The usefulness of data in keeping a healthy subscription business only applies to those businesses that they have to actually do something with the information they generate.

4. Expansion

Let’s say you’ve nailed the retention part of the relationship and now have a loyal dance partner. Everything is fine. You are in tune with the needs and moods of your subscribers because you tap into all the data about how they use your products.

Now is the time to think about spicing things up a bit – and driving revenue growth – with new cross-sell and up-sell offers that improve on what is already working, adding a few new dance numbers to your routine. Or maybe you dare to launch new product offerings or expand into new market segments or geographies.

Expanding and growing revenue on your current base is much easier if you’re already using subscriber lifecycle data to listen to how customers are using your products and services, as well as what they’re not. The data gives you the information you need to intelligently extend the areas of operation to new products or packages and new lines of business.

5. Success

This is what it ultimately comes down to: customer success. Success is what ultimately maximizes the customer’s lifetime value.
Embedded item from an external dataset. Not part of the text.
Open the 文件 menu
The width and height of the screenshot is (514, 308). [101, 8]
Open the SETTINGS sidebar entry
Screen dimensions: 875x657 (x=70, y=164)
Keeping a healthy and successful subscription relationship is all about empowering every part of the organization to contribute to customer retention and renewal. Each part of the organization cannot function with its own slice of data, as communications with clients over time would break down into different unconnected messages.

As you deploy or optimize your subscription business model, imagine at each step how the entire communication process fits across the entire customer lifecycle. Think about how to create a pattern of logical interaction over time and at all times, at every stage of your business.

Actively seek to connect data and processes throughout the subscription lifecycle to empower every employee in the business to become a retention specialist and ensure that every communication contributes to customer success. And, finally, enjoy dancing.